As I read the Fisher case, the Supreme Court espoused no similar qualification when it considered the slightly misdescribed doctrine of partial insanity. Fisher v. United States, 328 US 463, 90 L ed 1382, 66 S Ct 1318. Indeed the Court indicated that under that principle — had it been recognized in the District of Columbia — Fisher would have been entitled to an instruction on partial insanity. Yet the accused there is revealed by the opinion of the Court to have been a “psychopathic personality,” and neither a psychotic nor a psychoneurotic. Nor does anything exist either in Hopt v. People, 104 US 631, 26 L ed 873, the previous decisions of this Court, or the language of the Manual for Courts-Martial which serves to limit the defense in question to those mental ailments which would suffice in quality and nature to permit a finding of total insanity.

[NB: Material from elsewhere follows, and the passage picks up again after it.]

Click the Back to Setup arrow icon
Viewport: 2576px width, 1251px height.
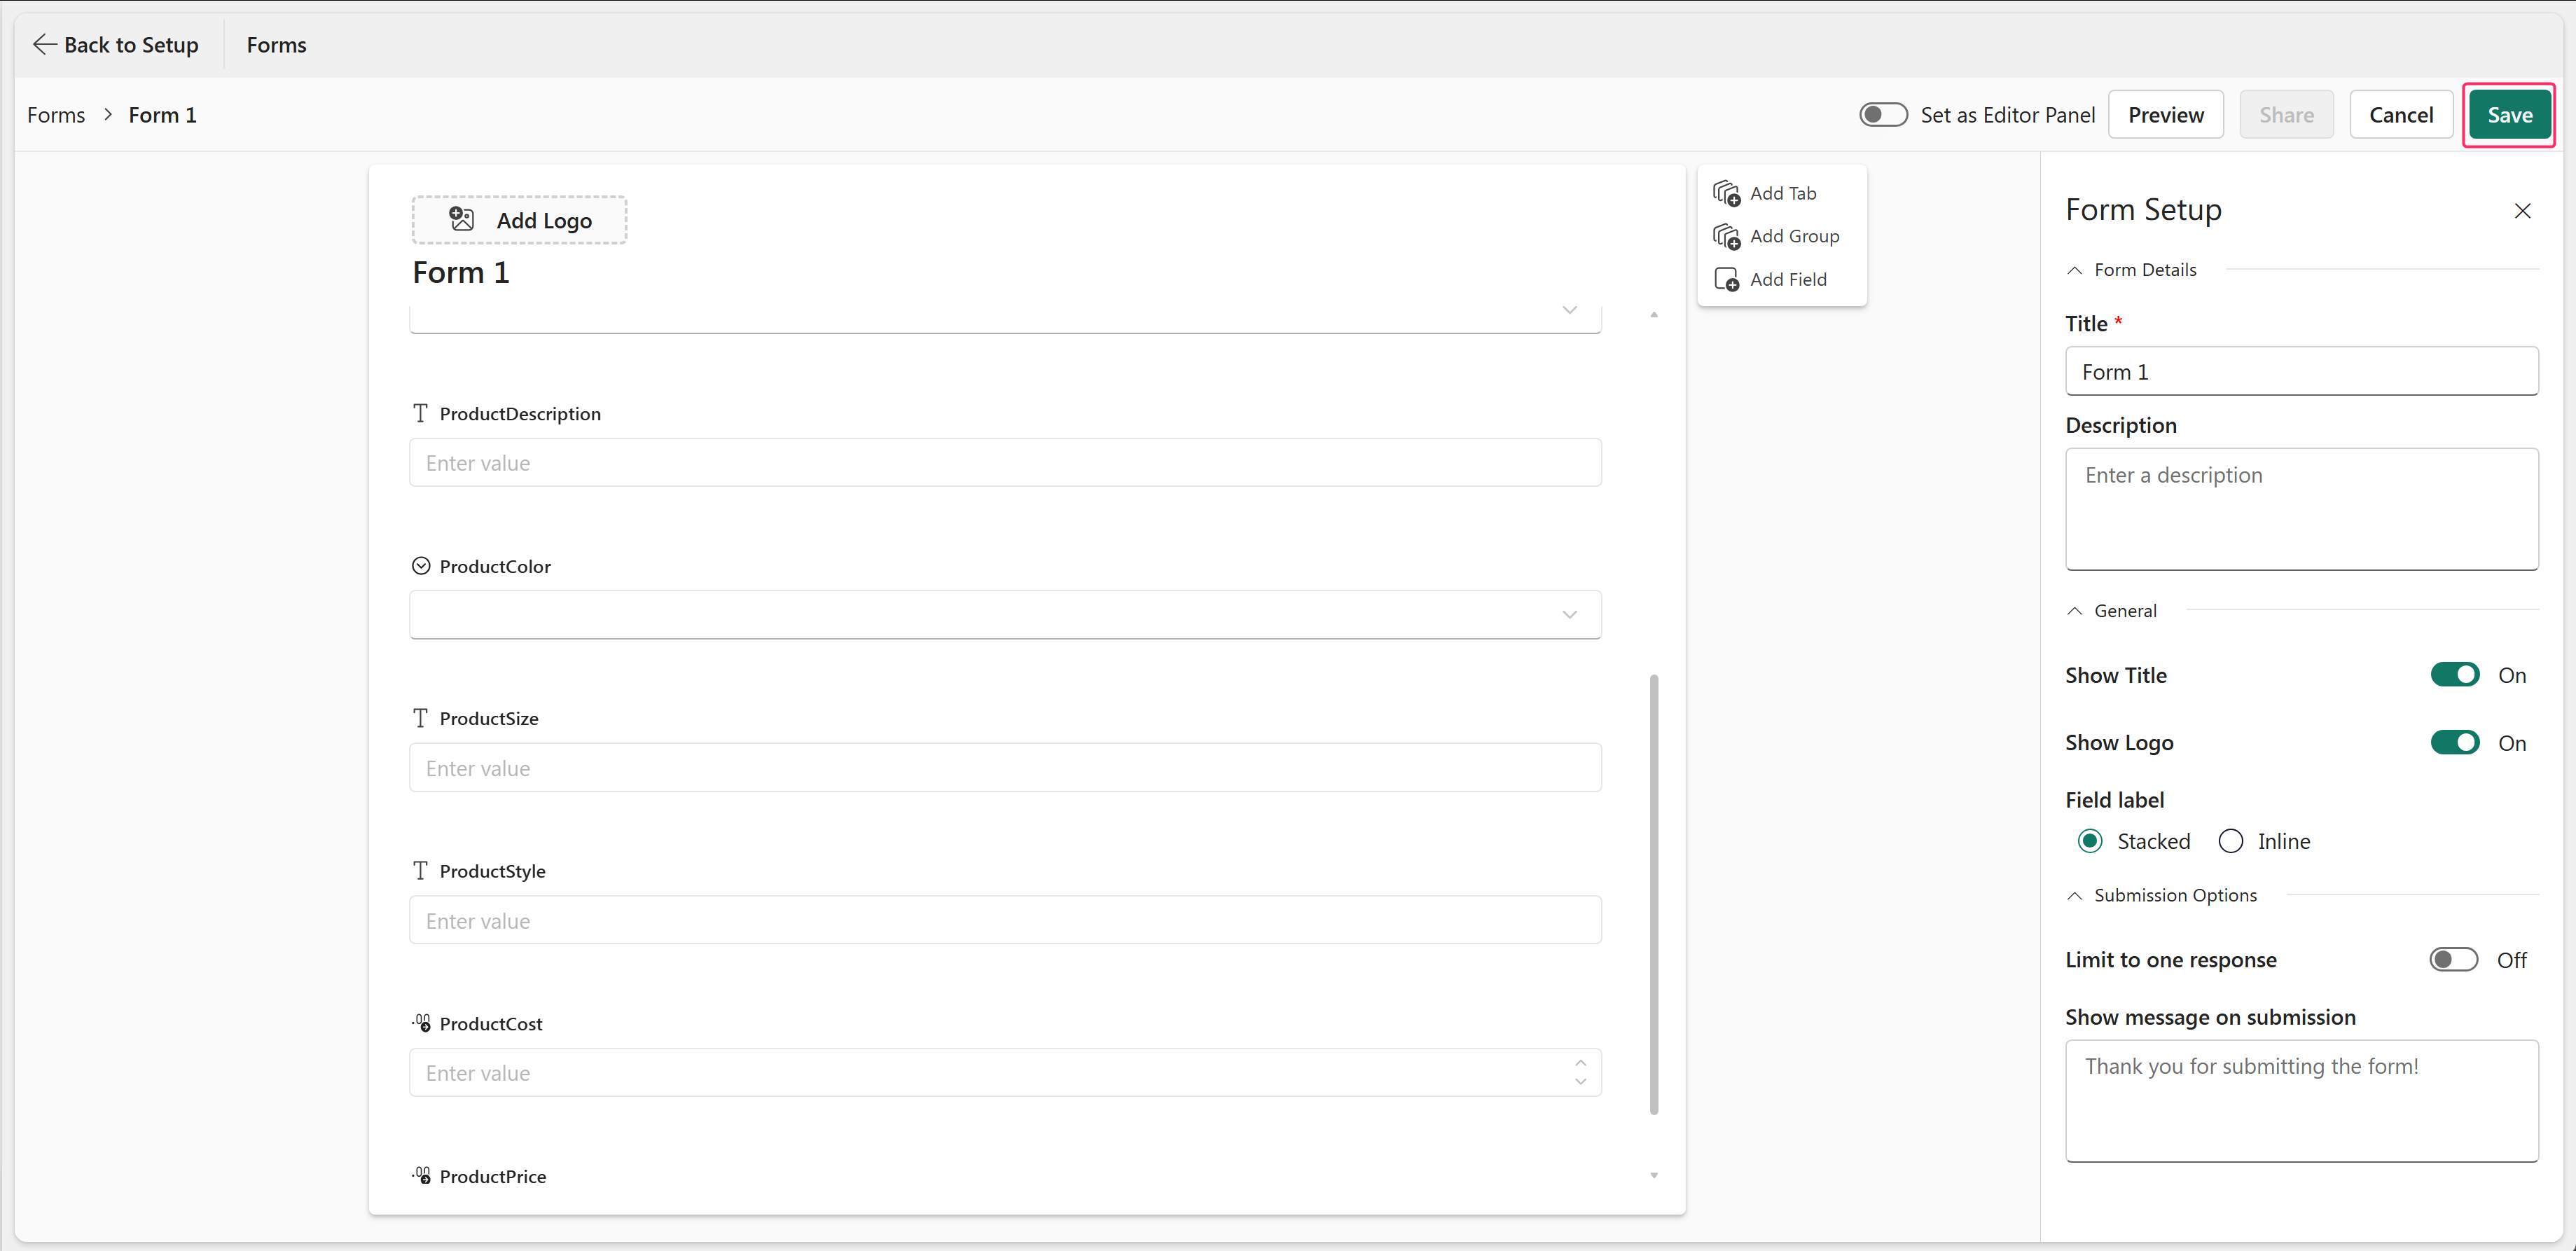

I say this is only a possible basis of disagreement with the principal opinion — for I am not entirely sure whether the organ of the Court approves the board’s rationale, but holds it inapplicable to the situation before us, or whether he either rejects it or declines to pass on its correctness. Because of this uncertainty, I have wished to set out my own notions.
VI
All in all, I woftld be much better satisfied if the Carver case were reheard. And so, I suspect, would the field law enforcement authorities of the service concerned — although perhaps for different reasons. The killing here was a particularly vicious one, and they appear to have thought with some reason that — unless the product of legal insanity — it warranted the supreme penalty. Of course, a death sentence may be reimposed following another trial.

 It must not be understood that, despite my disagreement with the mistrial conclusion reached by my associates in the Stringer case, I am out of accord with their result on functional grounds. Instead, I feel as strongly as they possibly can that the motion will serve fully as useful a purpose in military trials as it has long done in civilian proceedings — and, were I a legisla*272tor, I would seek promptly to provide for it. Indeed, a case like the present one serves clearly to demonstrate the supreme utility of the device — or would have done so had the law officer acted appropriately.
In other words, I wholly approve of the use of the motion for mistrial in military practice in terms of a sound, fair and economical trial administration. In Stringer, however — and try as I would — I could not avoid the conclusion that the Uniform Code forbade the course I preferred. And thus I found myself there in the rare and happy judicial situation of having had dearly held views thrust down my throat over my protests — and with no slightest personal responsibility for whatever error may have inhered in the determination. I can only wish that this joyous event had happened in appropriate cases in the past, and will recur if needs be with frequency!